A cathode element (1) for an electrolysis cell of Hall-Heroult type for producing aluminium, comprises a body (4) of calcinated carbonaceous material connected with the upper side of a metallic collector plate (2). A space between the said carbonaceous body and the collector plate being filled with an electric conductive material preferably comprising conductive particles. The collector plate (2) further can comprise at least one horizontal outlet (5, 5) on at least one side and/or at least one vertical metallic current outlet (7) connected to the lower side of the collector plate (2). In one embodiment the collector plate is divided in two sections (20; 20). The invention also relates to a cell of Hall-Heroult type utilizing such cathode elements (1).

Claims

1. A cathode element for an electrolysis cell of Hall-Hroult type for producing aluminium, comprising a carbonaceous body (4) of calcinated carbonaceous material connected with the upper side of a metallic collector plate (2), wherein a space between the said carbonaceous body (4) and the collector plate (2) being filled with an electric conductive material, preferably comprising conductive particles, wherein the collector plate (2) further comprises at least one horizontal current outlet (5, 5) on at least one side and/or at least one vertical metallic current outlet (7) connected to the collector plate (2).

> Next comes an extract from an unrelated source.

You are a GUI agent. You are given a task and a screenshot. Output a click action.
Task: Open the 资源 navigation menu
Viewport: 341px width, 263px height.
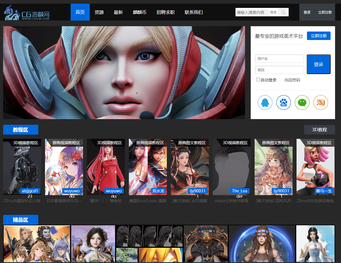99,12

2. The cathode element according to claim 1, wherein the carbonaceous body (4) is rodded to the collector plate (2) in a manner where the outer end part of the carbonaceous body (4) is electrically insulated from the collector plate (2), at a distance up to 450 mm from the end thereof and inwards.

3. The cathode element according to claim 1, wherein the carbonaceous body (4) is rodded to the collector plate (2) in a manner where the outer end part of the carbonaceous body (4) is electrically insulated from the collector plate (2) at different lengths on both ends of the plate (asymmetric).

4. The cathode element according to claim 1, wherein at least one thermocouple (TC) is inserted into a metallic component inside of or below the collector plate (2).

5. The cathode element according to claim 1, wherein it comprises at least one horizontal current outlet (5; 50) integrated with the collector plate (2; 20).

6. The cathode element according to claim 5, wherein the at least one horizontal current outlet (5; 50) is integrated in a slot (S) in the collector plate (2; 20).

7. The cathode element according to claim 5, wherein the horizontal current outlet (5; 50) comprises one current conductor part (5; 50) that is integrated to the collector plate (2; 20) by a press-fit (knock) fixation in a recess of the collector plate (2; 20) that is complementary with the corresponding part of the conductor (5, 50).

8. The cathode element according to claim 5, wherein the part of the current conductor (5; 50) integrated to the collector plate (2; 20) has a delta shaped part (51).

9. The cathode element according to claim 5, wherein it comprises at least one horizontal current outlet (5, 5) on each end being integrated with the collector plate (2).

10. The cathode element according to claim 9, wherein the cross section of or the insertion length of the horizontal current outlet at one end is different of that of the other end (asymmetric).

11. The cathode element according to claim 5, wherein the current outlet (5; 50) comprises a copper conductor preferably covered by a protective sheet (6; 60).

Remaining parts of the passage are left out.